= Beginning of Section =

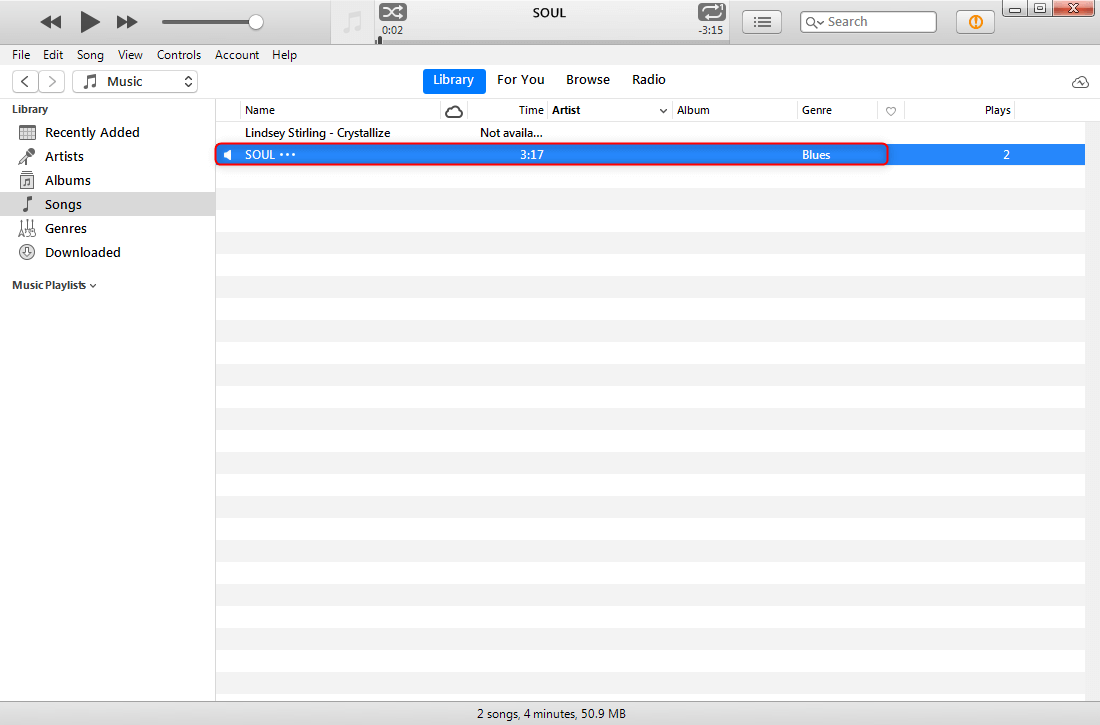
Task: Open the Artist column sort dropdown arrow
Action: [x=663, y=111]
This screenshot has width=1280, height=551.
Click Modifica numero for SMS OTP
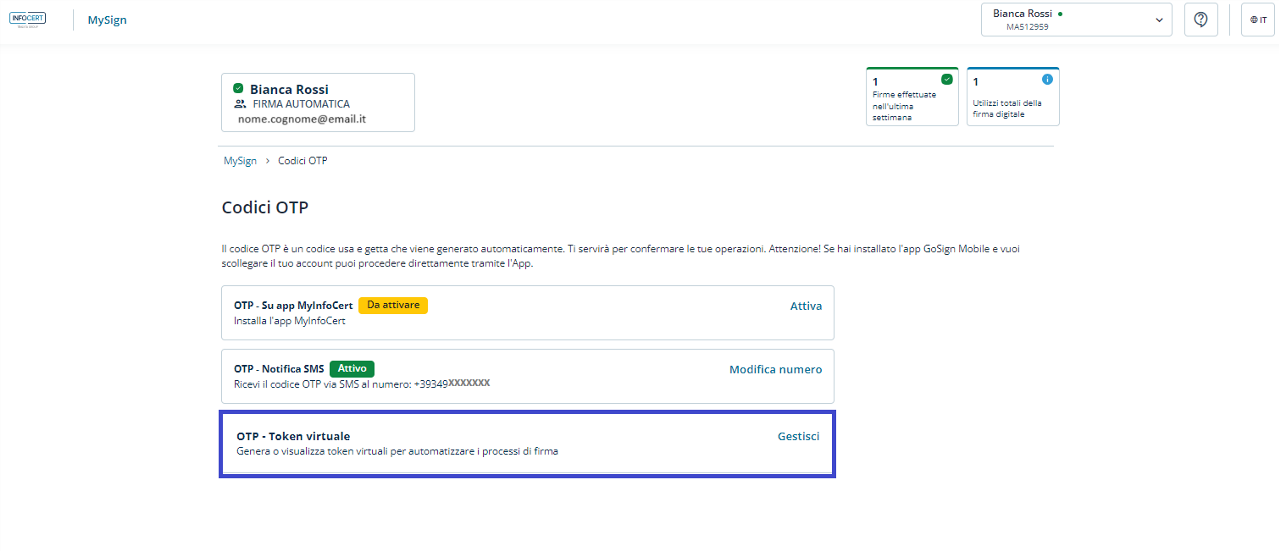[775, 369]
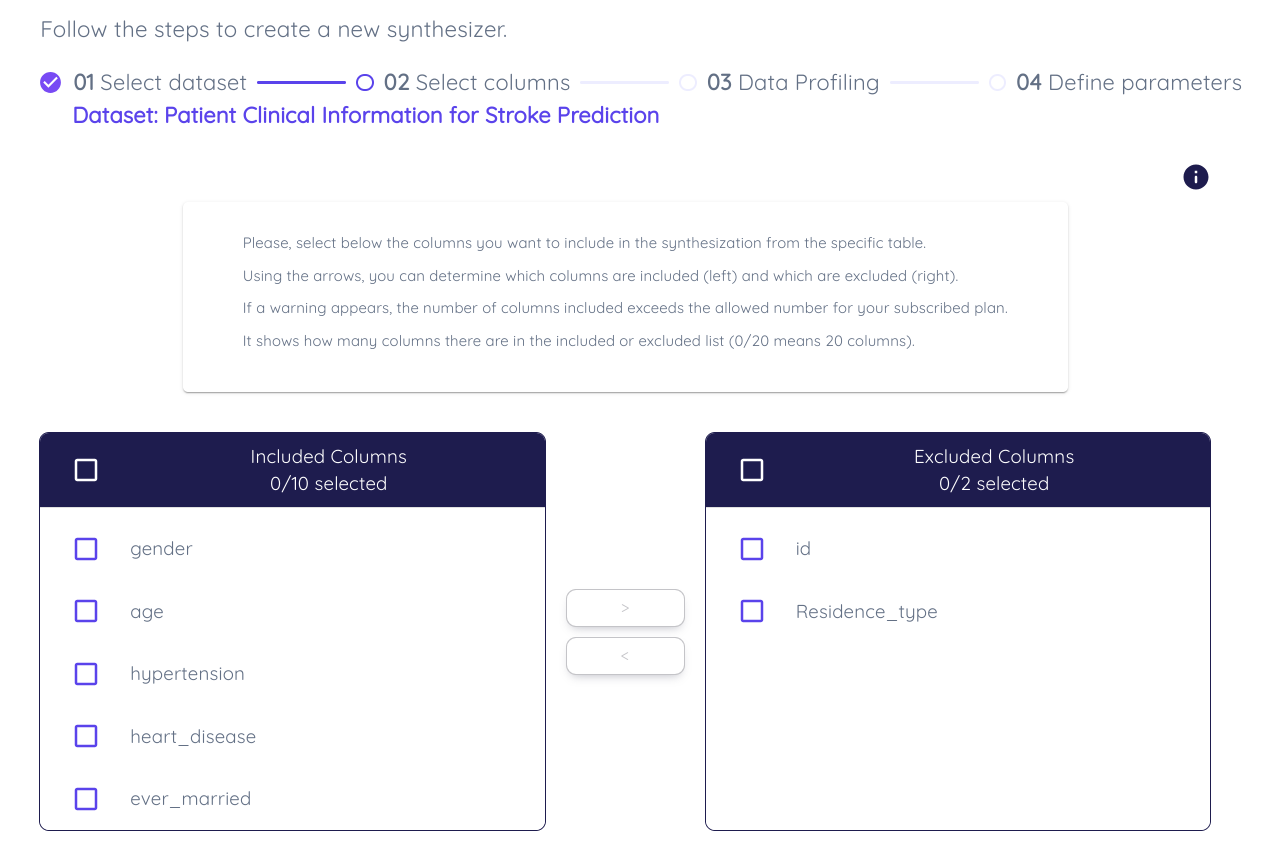Check the id column checkbox
The width and height of the screenshot is (1262, 850).
(752, 549)
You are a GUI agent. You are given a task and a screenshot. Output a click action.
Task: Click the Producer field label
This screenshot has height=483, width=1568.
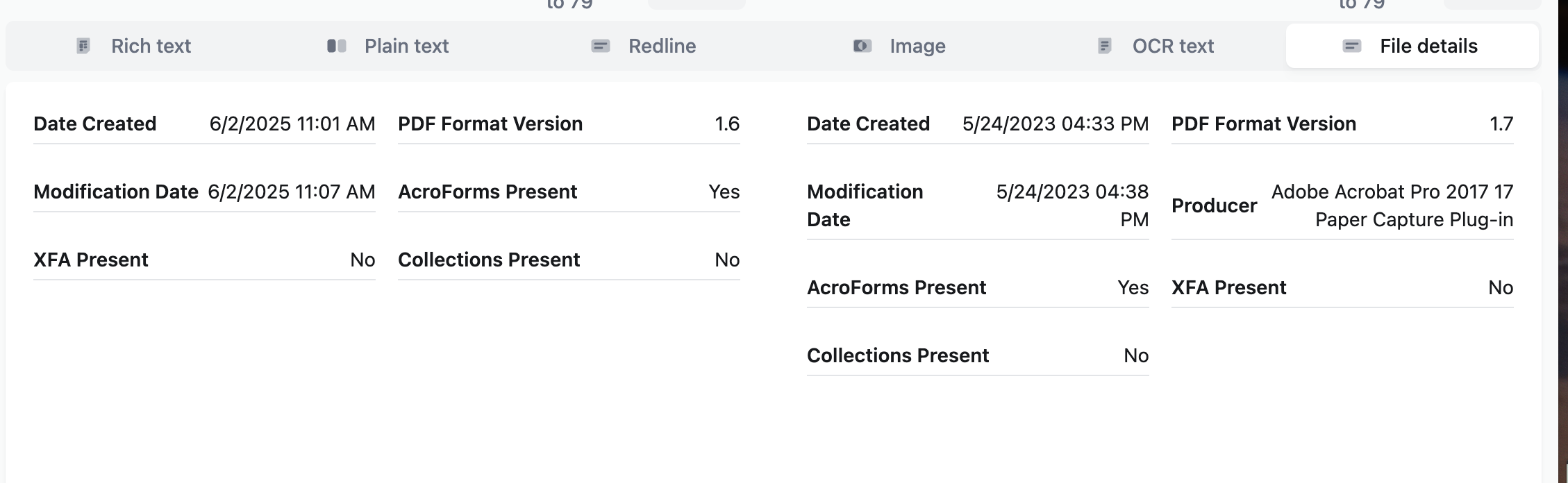tap(1214, 206)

= End of Section =

**PROBLEM TO SOLVE**
Only the lines from the one containing "Click Modifica numero for SMS OTP" through the final line of the records should be retyped, exactly, with every picture omitted.

**FINISHED TASK**
Click Modifica numero for SMS OTP
[775, 369]
Check the id column checkbox
The width and height of the screenshot is (1262, 850).
(752, 549)
You are a GUI agent. You are given a task and a screenshot. Output a click action.
Task: Click the Producer field label
This screenshot has height=483, width=1568.
tap(1214, 206)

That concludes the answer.